TRIBUNNEWS.com – Israel menuduh Iran mendanai militan Palestina untuk melakukan latihan militer di Tepi Barat yang diduduki.
Seorang pejabat senior Israel mengatakan kepada Iran International pada Kamis (29/08/2024) setelah Tel Aviv melancarkan serangan besar-besaran di Tepi Barat yang diduduki.
Menurut seorang pejabat Israel, Israel telah “mendirikan pangkalan militer di kota-kota dan kamp-kamp pengungsi di seluruh wilayah Barat.”
Dia menambahkan bahwa Iran adalah kekuatan pendorong di balik meningkatnya kehadiran militernya di wilayah tersebut.
Seorang pejabat senior Israel mengatakan operasi militer Tel Aviv di Tepi Barat bertujuan untuk menghancurkan dukungan Iran terhadap perlawanan Palestina.
“Teheran telah terlibat dalam melengkapi, merencanakan dan membangun infrastruktur teroris di Tepi Barat selama lebih dari 2,5 tahun.”
“Para pejabat Iran telah memberikan uang, senjata dan pelatihan militer kepada para pejuang Palestina. “Operasi ini (di Tepi Barat) bertujuan untuk mengganggu dan menghancurkan kemampuan mereka,” tambahnya.
“Militer saat ini fokus memberantas jaringan teroris yang diciptakan Iran,” tutupnya.
Diketahui, mulai Rabu (28 Agustus 2024), Israel akan melancarkan operasi militer besar-besaran di Tepi Barat yang diduduki.
Para pejabat Israel mengatakan operasi itu bukan sekadar respons terhadap kerusuhan dalam negeri, namun merupakan strategi yang lebih luas untuk melawan pengaruh Iran di wilayah tersebut.
Menurut Al Mayadeen, ini merupakan operasi terbesar sejak 2022.
Setidaknya 18 warga Palestina di Tepi Barat yang diduduki dibunuh oleh pasukan Israel dalam 24 jam. AS menjatuhkan sanksi terhadap kelompok pemukim Israel
Sementara itu, bersamaan dengan serangan di Tepi Barat yang diduduki, Amerika Serikat (AS) menjatuhkan sanksi terhadap kelompok pengungsi Israel dan penjaga keamanan sipil di wilayah tersebut.
Sanksi pada hari Rabu menargetkan Hashomer Yosh, yang digambarkan sebagai organisasi sukarelawan yang bertujuan “melindungi” petani Israel di Tepi Barat.
Pekerja pertahanan sipil yang dihukum adalah Yitzhak Levi Filanti, seorang koordinator di pemukiman Ichar di selatan Nablus.
“Kekerasan pemukim ekstremis di Tepi Barat menyebabkan penderitaan parah bagi manusia, mengancam keamanan Israel dan merusak prospek perdamaian dan stabilitas di kawasan,” kata Departemen Luar Negeri AS dalam sebuah pernyataan, seperti dikutip AlJazeera.
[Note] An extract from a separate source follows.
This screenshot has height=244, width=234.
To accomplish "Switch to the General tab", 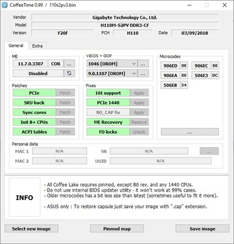I will click(16, 46).
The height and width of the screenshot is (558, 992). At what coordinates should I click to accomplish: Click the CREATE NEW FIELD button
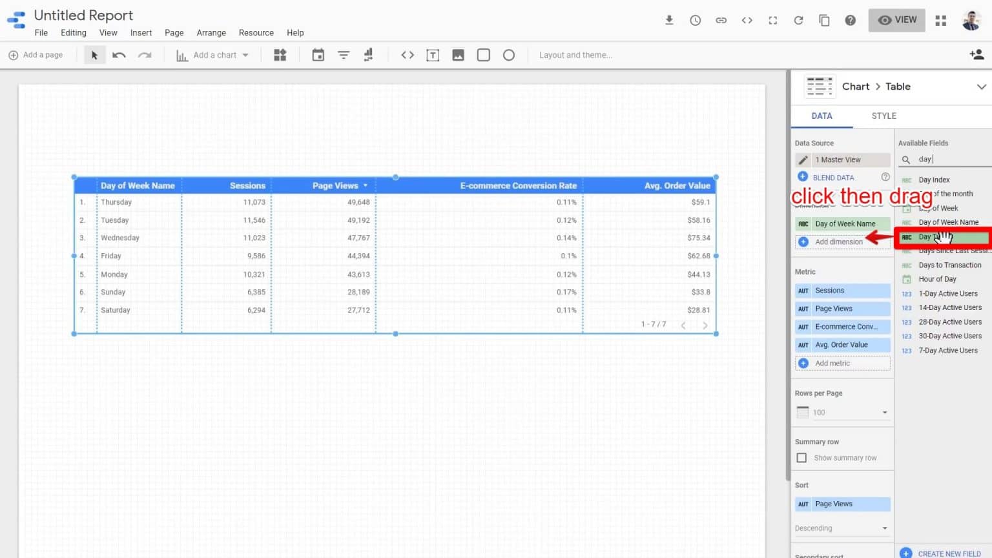(x=942, y=552)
“Sangat penting bagi pemerintah Israel untuk meminta pertanggungjawaban semua individu dan lembaga yang bertanggung jawab atas kekerasan terhadap warga sipil di Tepi Barat,” kata pernyataan itu.
Awal tahun ini, Hashomer Yosh mengepung desa Khirbet Zanuta di Palestina, mencegah warga yang mengungsi untuk kembali ke rumah mereka, katanya.
Beberapa media Israel memberitakan bahwa Hashomer Yosh mendapat dukungan finansial dari pemerintah Israel.
Washington juga menuduh Philanti melakukan berbagai aktivitas ofensif, termasuk memasang penghalang jalan dan melakukan patroli awal tahun ini, “menganiaya dan menyerang warga Palestina di tanah mereka dan mengusir mereka secara paksa.”
Sanksi tersebut membekukan aset Filanti dan Hashomer Yoshi di AS dan melarang warga AS melakukan transaksi keuangan dengan salah satu entitas tersebut.
Selama bertahun-tahun, Hashomer Yosh telah mengumpulkan dana di AS, termasuk melalui JGive, sebuah situs web yang mengumpulkan sumbangan untuk kelompok-kelompok yang diakui sebagai badan amal oleh pemerintah Israel.
Sanksi tersebut dijatuhkan sehari setelah serangan di dekat Betlehem yang menewaskan seorang warga Palestina dan melukai tiga lainnya.
Pada awal Agustus 2024, Israel juga menghancurkan desa Jit di bagian utara Tepi Barat, menewaskan seorang warga Palestina berusia 23 tahun.
Serangan Jit memicu kemarahan internasional dan bahkan kecaman lisan dari para pejabat Israel.
Namun Israel jarang menuduh pemukim melakukan kekerasan terhadap warga Palestina.